**Dataset entries**
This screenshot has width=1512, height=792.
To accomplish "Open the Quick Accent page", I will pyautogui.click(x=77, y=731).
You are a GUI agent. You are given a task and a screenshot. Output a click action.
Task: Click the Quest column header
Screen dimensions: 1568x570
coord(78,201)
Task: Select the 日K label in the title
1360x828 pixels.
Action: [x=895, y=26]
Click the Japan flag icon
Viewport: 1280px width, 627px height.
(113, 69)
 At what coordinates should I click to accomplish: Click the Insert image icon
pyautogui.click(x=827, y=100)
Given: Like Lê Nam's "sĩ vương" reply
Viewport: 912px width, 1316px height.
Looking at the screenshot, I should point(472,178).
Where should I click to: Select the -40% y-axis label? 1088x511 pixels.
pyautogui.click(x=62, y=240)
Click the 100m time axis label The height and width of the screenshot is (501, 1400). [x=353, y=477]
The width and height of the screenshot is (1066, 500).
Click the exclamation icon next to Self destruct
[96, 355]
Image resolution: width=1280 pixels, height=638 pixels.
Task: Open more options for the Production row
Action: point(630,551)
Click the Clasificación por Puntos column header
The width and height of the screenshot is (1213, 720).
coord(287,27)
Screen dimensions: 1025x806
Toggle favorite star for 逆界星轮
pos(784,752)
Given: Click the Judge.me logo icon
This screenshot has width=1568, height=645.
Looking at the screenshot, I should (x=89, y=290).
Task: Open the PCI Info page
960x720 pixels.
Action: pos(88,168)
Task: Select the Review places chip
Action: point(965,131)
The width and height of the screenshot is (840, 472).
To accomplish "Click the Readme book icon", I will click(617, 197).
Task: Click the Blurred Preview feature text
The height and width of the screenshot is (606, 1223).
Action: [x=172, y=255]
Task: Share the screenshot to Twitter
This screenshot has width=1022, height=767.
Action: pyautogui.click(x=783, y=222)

**What the task asks**
Across all the entries above, how many lines hold the word "will"? Answer with the number only.

**Finished exercise**
2